__Task objective__.
Rewrite the listing from the line with "Given: Select the Search Reddit input field" up to and including the line with "Looking at the", substituting "text box" for "input field" and keeping everything else unchanged. Leave the pictures out of your answer.

__Exercise input__.
# # # #

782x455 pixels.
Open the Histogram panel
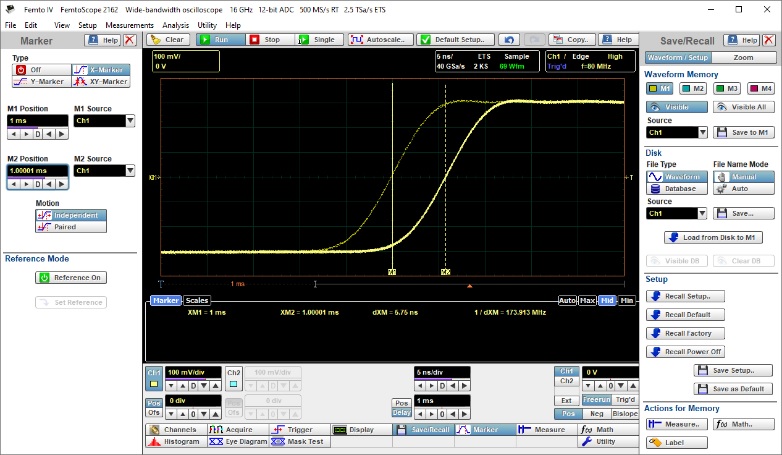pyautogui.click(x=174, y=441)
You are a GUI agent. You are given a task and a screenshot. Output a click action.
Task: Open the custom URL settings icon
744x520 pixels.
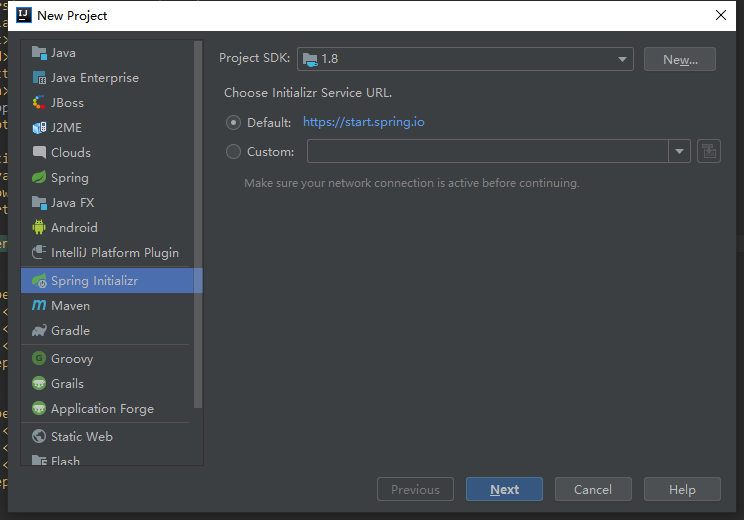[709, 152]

# # # #

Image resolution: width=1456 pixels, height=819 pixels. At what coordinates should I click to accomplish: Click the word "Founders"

# # # #

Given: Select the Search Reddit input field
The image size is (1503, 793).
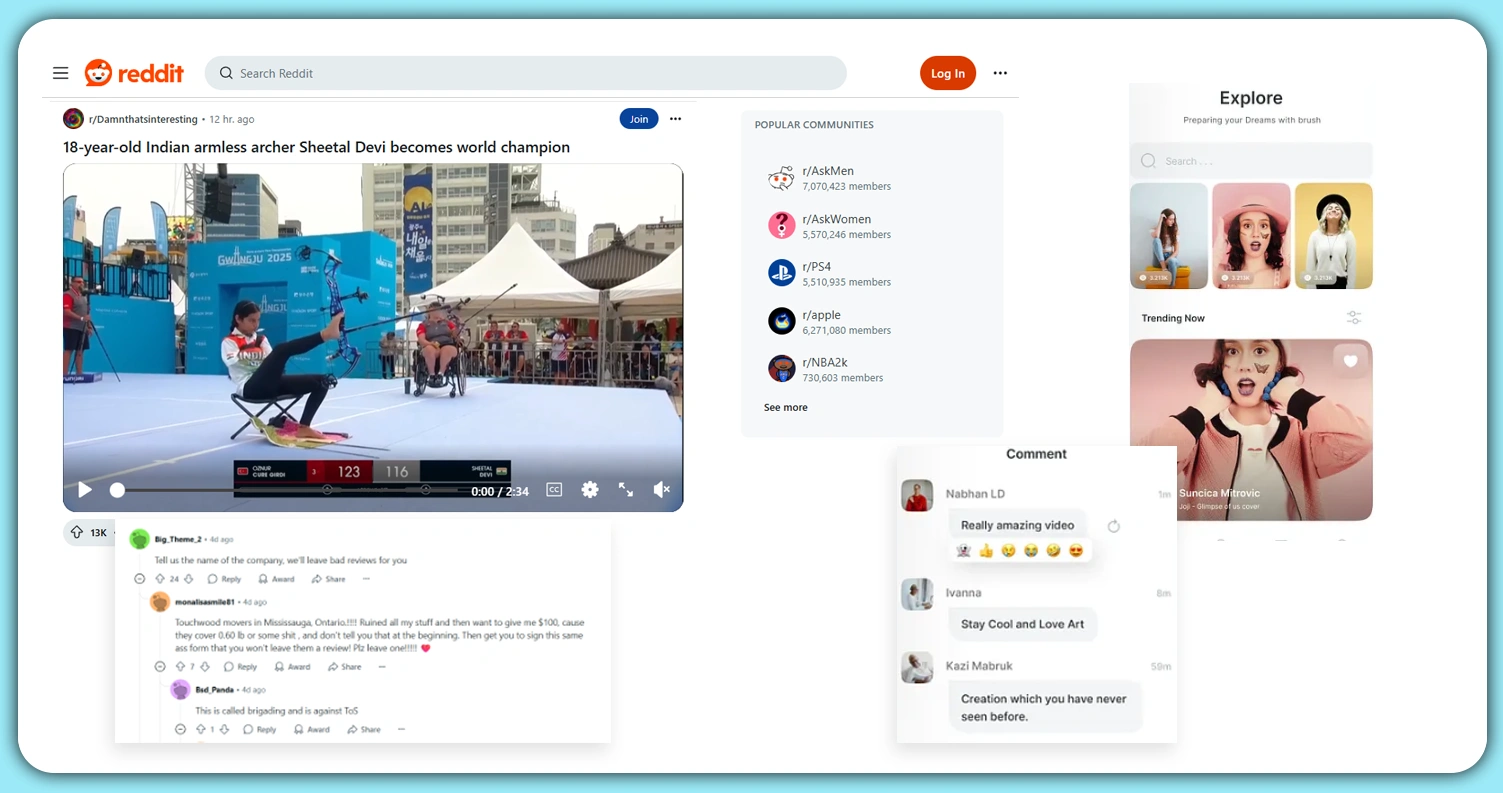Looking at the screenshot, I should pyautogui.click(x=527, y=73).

# # # #

__Output for this exercise__.
Given: Select the Search Reddit text box
The image size is (1503, 793).
Looking at the screenshot, I should pyautogui.click(x=527, y=73).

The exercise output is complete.